EXERCISE REQUIREMENTS: Rewrite all of the material below with every instance of "At what coordinates should I click to accomplish" changed to "Where should I click to accomplish", keeping everything else the same.

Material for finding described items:

══════════════════════════════

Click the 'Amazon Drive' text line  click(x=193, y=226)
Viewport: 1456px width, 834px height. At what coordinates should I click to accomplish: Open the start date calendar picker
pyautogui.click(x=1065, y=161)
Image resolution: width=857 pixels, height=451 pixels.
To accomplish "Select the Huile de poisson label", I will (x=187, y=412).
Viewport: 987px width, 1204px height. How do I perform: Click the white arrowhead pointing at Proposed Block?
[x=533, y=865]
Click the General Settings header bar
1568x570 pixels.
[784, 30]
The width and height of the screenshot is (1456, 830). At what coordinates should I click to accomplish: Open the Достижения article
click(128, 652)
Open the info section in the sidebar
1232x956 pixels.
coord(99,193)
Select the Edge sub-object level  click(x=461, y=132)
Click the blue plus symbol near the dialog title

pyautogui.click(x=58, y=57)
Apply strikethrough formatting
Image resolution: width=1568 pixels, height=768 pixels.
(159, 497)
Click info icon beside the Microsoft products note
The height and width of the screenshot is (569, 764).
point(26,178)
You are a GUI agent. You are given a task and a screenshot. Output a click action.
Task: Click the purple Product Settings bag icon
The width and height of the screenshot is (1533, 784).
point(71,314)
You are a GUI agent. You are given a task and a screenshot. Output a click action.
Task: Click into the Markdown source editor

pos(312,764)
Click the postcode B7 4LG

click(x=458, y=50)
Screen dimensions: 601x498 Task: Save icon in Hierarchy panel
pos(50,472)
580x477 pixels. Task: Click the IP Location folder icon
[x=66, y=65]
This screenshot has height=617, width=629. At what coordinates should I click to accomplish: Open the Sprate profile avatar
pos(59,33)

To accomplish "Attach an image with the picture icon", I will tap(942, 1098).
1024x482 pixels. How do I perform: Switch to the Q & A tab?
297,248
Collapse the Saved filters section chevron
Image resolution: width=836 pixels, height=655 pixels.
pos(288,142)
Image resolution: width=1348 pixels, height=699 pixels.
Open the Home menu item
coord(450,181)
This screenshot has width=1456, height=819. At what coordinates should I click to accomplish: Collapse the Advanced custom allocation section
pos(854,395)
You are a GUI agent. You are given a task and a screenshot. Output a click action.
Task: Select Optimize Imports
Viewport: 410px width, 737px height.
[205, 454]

══════════════════════════════

ANSWER TO THE PROBLEM:
Click the 'Amazon Drive' text line  click(x=193, y=226)
Viewport: 1456px width, 834px height. Where should I click to accomplish: Open the start date calendar picker
pyautogui.click(x=1065, y=161)
Image resolution: width=857 pixels, height=451 pixels.
To accomplish "Select the Huile de poisson label", I will (x=187, y=412).
Viewport: 987px width, 1204px height. How do I perform: Click the white arrowhead pointing at Proposed Block?
[x=533, y=865]
Click the General Settings header bar
1568x570 pixels.
[784, 30]
The width and height of the screenshot is (1456, 830). Where should I click to accomplish: Open the Достижения article
click(128, 652)
Open the info section in the sidebar
1232x956 pixels.
coord(99,193)
Select the Edge sub-object level  click(x=461, y=132)
Click the blue plus symbol near the dialog title

pyautogui.click(x=58, y=57)
Apply strikethrough formatting
Image resolution: width=1568 pixels, height=768 pixels.
(159, 497)
Click info icon beside the Microsoft products note
The height and width of the screenshot is (569, 764).
point(26,178)
You are a GUI agent. You are given a task and a screenshot. Output a click action.
Task: Click the purple Product Settings bag icon
The width and height of the screenshot is (1533, 784).
point(71,314)
You are a GUI agent. You are given a task and a screenshot. Output a click action.
Task: Click into the Markdown source editor

pos(312,764)
Click the postcode B7 4LG

click(x=458, y=50)
Screen dimensions: 601x498 Task: Save icon in Hierarchy panel
pos(50,472)
580x477 pixels. Task: Click the IP Location folder icon
[x=66, y=65]
This screenshot has height=617, width=629. Where should I click to accomplish: Open the Sprate profile avatar
pos(59,33)

To accomplish "Attach an image with the picture icon", I will tap(942, 1098).
1024x482 pixels. How do I perform: Switch to the Q & A tab?
297,248
Collapse the Saved filters section chevron
Image resolution: width=836 pixels, height=655 pixels.
pos(288,142)
Image resolution: width=1348 pixels, height=699 pixels.
Open the Home menu item
coord(450,181)
This screenshot has width=1456, height=819. Where should I click to accomplish: Collapse the Advanced custom allocation section
pos(854,395)
You are a GUI agent. You are given a task and a screenshot. Output a click action.
Task: Select Optimize Imports
Viewport: 410px width, 737px height.
[205, 454]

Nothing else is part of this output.